Con Prodi si cambia. Ora nella guerra al terrore l’Italia è neutrale

Prodi va a Parigi e a Berlino, come se l’Unione Europea del 2006 fosse la stessa del 1996, e come se i referendum francese e olandese sulla Costituzione non avessero avuto l’esito che hanno conosciuto. Non sembra avere chance di ripresa l’idea di una Europa unita al punto da potersi esprimere in forma di Stato con tanto di Costituzione. La globalizzazione, lungi da spingere all’integrazione, induce ogni Stato ad affrontare i propri problemi da solo. Il fisco, il lavoro, il commercio internazionale sono sentiti sempre più come problemi nazionali. L’Europa è una cornice, non un’unità. Inoltre l’emersione del terrorismo islamista ha condotto a una frattura tra Europa e Stati Uniti, eppure sono stati proprio questi ultimi la vera potenza federatrice delle nazioni europee. L’asse franco-tedesco è crollato perché la sua risposta al terrorismo è stata chiamarsi fuori, pur essendo la parte del mondo più minacciata dal nuovo fenomeno. Chirac e Schröder sono usciti di scena. E l’Europa è ridotta alla sola Commissione: l’unica politica del governo Prodi è quella dell’accordo con il commissario Joaquín Almunia (foto).

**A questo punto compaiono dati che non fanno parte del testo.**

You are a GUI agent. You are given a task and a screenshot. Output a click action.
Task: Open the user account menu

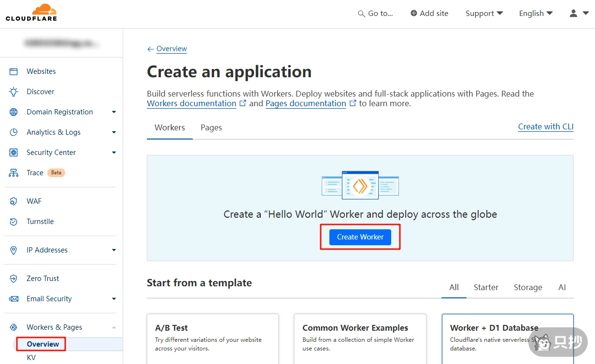pos(578,14)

Vi è il vuoto della politica in questo governo, e il vuoto della nazione. Prodi spera di ricevere supporto, in nome della comune amicizia con Helmut Kohl, dal nuovo cancelliere tedesco, Angela Merkel. E D’Alema va a Foggy Bottom come se fossero vicini i giorni della grande assemblea fiorentina dell’Ulivo mondiale, cercando nell’intervento del suo governo nei Balcani il titolo di raccomandazione nei confronti di Condoleezza Rice.
Ma il terrorismo e la guerra irachena hanno cambiato il mondo, il Novecento è finito con l’ultima guerra balcanica. A Washington D’Alema non è più l’uomo dell’intervento della Nato in Kosovo, ma il leader politico che pone fine in modo radicale alla presenza italiana in Irak e rappresenta un esecutivo che, rovesciando la posizione del governo precedente, giudica un errore l’intervento americano, mossa centrale della lotta contro quel fondamentalismo che preconizza lo scontro fra islam e Occidente. In più, una parte fondamentale della maggioranza è composta da partiti avversi per principio agli Stati Uniti e quindi contrari addirittura all’intervento in Afghanistan. Perciò si comprende la difficoltà della posizione di D’Alema, costretto a ritirare davanti a Washington la promessa del governo Berlusconi di potenziare la presenza italiana in Afghanistan.
Con il governo Prodi l’Italia dunque volta pagina, e tende a scivolare nel neutralismo dinanzi al conflitto che divide il mondo. Il fatto che questa sia stata la posizione franco-tedesca fin dall’inizio della guerra irachena ormai dimostra soltanto che essa ha condotto alla crisi i governi che l’hanno sostenuta. Nella lotta al terrorismo islamico non c’è alternativa al successo nella costituzione dell’Irak democratico.